Premafin et Fondiaria Sai progressent sur la voie de leurs augmentations de capital
Groupama ne pousse pas seulement ses pions en Chine. L’assureur mutualiste a aussi des fers au feu en Italie. Il s’est engagé dans le cadre d’une augmentation de capital à prendre 17,1% de Premafin, la holding de la famille Ligresti, qui contrôle elle-même à 41,6% (dont 37,5% en direct) la compagnie Fondiaria Sai. Les deux groupes transalpins préparent respectivement des appels au marché de 225 millions et 460 millions d’euros, et ont franchi ces derniers jours de nouveaux obstacles.
Premafin a ainsi signé le 22 décembre la restructuration de sa dette bancaire, de 322,5 millions d’euros, constituée d’une tranche à terme et d’une ligne revolving. Le plan d’amortissement de la première tranche a été revu, avec une suspension des échéances prévues le 31 décembre 2010 et 2011. Celles de 2012 et 2013 sont ramenées respectivement à 15 millions et 35 millions. En revanche, si Premafin mène à bien son augmentation de capital, un remboursement de 40 millions sur la première tranche et de 10 millions sur la ligne renouvelable interviendra avant le 30 juin 2011.
Les banques, UniCredit en tête, ont aussi accepté d’accorder une nouvelle ligne revolving de 15 millions, utilisable seulement si la holding rate son appel au marché. L’ensemble des concours bancaires sont garantis par les titres Fondiaria Sai du groupe.
Le groupe de banques chargées de diriger l’augmentation de capital est par ailleurs en place. Credit Suisse, qui dirige l’opération, partagera le risque avec KBW et RBS, retenus en tant que joint lead managers. En deuxième ligne, les régionaux de l’étape, Banca Akros, Popolare di Milano et Equita participeront comme co-lead managers.

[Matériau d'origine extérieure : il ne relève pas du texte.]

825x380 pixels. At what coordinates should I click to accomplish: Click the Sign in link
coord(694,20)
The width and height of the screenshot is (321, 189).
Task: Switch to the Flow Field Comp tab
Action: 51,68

Ce même consortium dirigera aussi l’appel au marché de Fondiaria Sai, qui a convoqué à cet effet une assemblée générale extraordinaire le 25 janvier. Une opération à laquelle Premafin est censée contribuer à hauteur de 100 millions d’euros, ce qui diluerait sa part dans l’assureur italien. Fondiaria continue aussi à nettoyer son bilan: elle a dégagé une plus-value de 31 millions d’euros en vendant cette semaine une exploitation agricole.
Reste encore un obstacle de taille à passer, a priori d’ici à la fin de l’année. L’autorité boursière italienne, la Consob, doit encore décider si l’accord entre Groupama et les Ligresti constitue une action de concert. Ce qui pourrait alors faire tomber à l’eau l’opération Premafin.